Esther yun

Time and tide waits for no man. 

When one is in a deteriorative state, help needs to be sought out immediately. Archiving most of our medical records in the backrooms of a hospital or warehouse doesn't alleviate the problem. Living in a technologically progressive society, we naturally think this problem can be eliminated easily. 

 

According to the current status of EMR (Electronic Medical Record) at MOH Health Facilities, 14.7% (22 out of 150) of hospitals like Hospital Serdang, Hospital Sungai Buloh, Hospital Shah Alam, Hospital Sultanah Bahiyah, Hospital Bera and Hospital Sultan Ismail, use EMR; the rest don't as a part of their MPS (Medical Patient Summary) system. 

 

0.1% of clinics (204 out of 3209) use EMR to store data, which includes 17.8% (200 out of 1118) health clinics & 0.2% (4 out of 1691) rural clinics; the other 99.9% of clinics still use manual medical records to keep track of patients' health.

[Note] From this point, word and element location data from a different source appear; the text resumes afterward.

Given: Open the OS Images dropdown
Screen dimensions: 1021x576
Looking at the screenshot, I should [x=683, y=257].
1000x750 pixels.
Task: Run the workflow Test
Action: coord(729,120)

Figure 1.0 is a list that displays the clinics that utilise EMR to keep track of individuals' health. 

 

                                                              Figure 1.0

 

11.4% (78 out of 682) of dental clinics use EMR, while the other 88.6% don’t. Figure 1.1 illustrates a more comprehensive outlook on the regressive state that our health facilities are in. 

 

Figure 1.1

It’s appalling to know that the algorithm on our social media or our profile on Bumble knows more about our personal information than our healthcare system. Though changes are slowly emerging, it shows the vitality of using EMR as a centralised system to store data and how it differs from a manual medical record. 

 

Why is EMR important?

EMR enhances the workflow's efficiency and reduces hospitals' administrative burden. It not only saves cost but also aids hospitals to redirect their energy and funds to other necessary areas while empowering the healthcare workforce to change their management for the better. Patients can have better data access to their medical records and reports, where there's reduced error of misspelling or misfiling, which is an overall improvement for patient care. Most importantly, EMR allows for smooth interoperability and data sharing between different providers and hospital institutions. 

 

A handful of countries and organisations have tried to establish standards and guidelines for EMR systems. Estonia and the UAE have executed this system flawlessly by keying in every individual's/patient's laboratory results, like blood test, imaging results, medical history diagnosis; treatments, physician notes, pharmacy dispensation records (e-prescription data) and discharge summaries. Other features also include patient portal data where both doctors and patients have real-time access to critical patient information like vital signs and clinical observations.  


IPS (International Patient Summary) Composition

The standardisations of information used in IPS are vital tools to ensure that patients get the immediate care they need or even a possible clinical diagnosis based on the few essential health information. The series of data is usually split into three categories: required, recommended, and optional. Figure 1.2 shows the general overview of an IPS composition. 

 

                                                 Figure 1.2

Collective discussions were unwavering when the topic of recategorising these chains of critical information based on a patient's perspective came up. Based on observation, a majority find that allergies and intolerances should be under the required category while the categories of other health information vary. 

 

The subject of genetic testing, like Genemetrics, was also implied to be implemented in one of these critical pieces of information. Such an approach combines the genetic data with bloodwork to analyse and provide a more comprehensive view of a patient's health, and it aids healthcare providers in identifying potential health risks and developing a personalised strategy with their lifestyle for prevention. 

 

MOH has decided to put all these standardisations of health information under the optional field. Over time, data will be collected and analysed to see which information individuals are more willing to give out, which will then be slowly recategorised into either required or recommended. 

 

There are also discussions concerning the patient's ownership and access to medical records. Unfolding cases where public hospitals deny their patients' requests for copies of their medical records, as well as the withholding of information about the patients’ care, diagnosis, treatment, and advice, is blatantly unethical. 

 

Yet ironically, hospitals expect and demand patients' personal information (eg, pregnancy status, social history, past history of illness), but strip away the patients' rights to access their own medical records.

 

While Malaysia has made small strides toward digitalising its healthcare system, the data shows that the majority of our facilities still rely heavily on outdated manual records. EMR is no longer a futuristic concept, it is a necessary foundation for modern, patient-centred healthcare. EMR offers more than just convenience: it provides better patient outcomes, greater efficiency, and trust in the healthcare system.

 

The road to a fully digital healthcare system is not without challenges, but the benefits far outweigh the costs. Investing in EMR means investing in the dignity, safety, and empowerment of patients. It means recognising that health information belongs, first and foremost, to the individual it concerns. As Malaysia moves forward, we must make a clear, collective decision: to leave outdated practices behind and fully embrace the tools that will build a healthier future for all. The time for halfway measures has passed,  the time for full EMR adoption is now.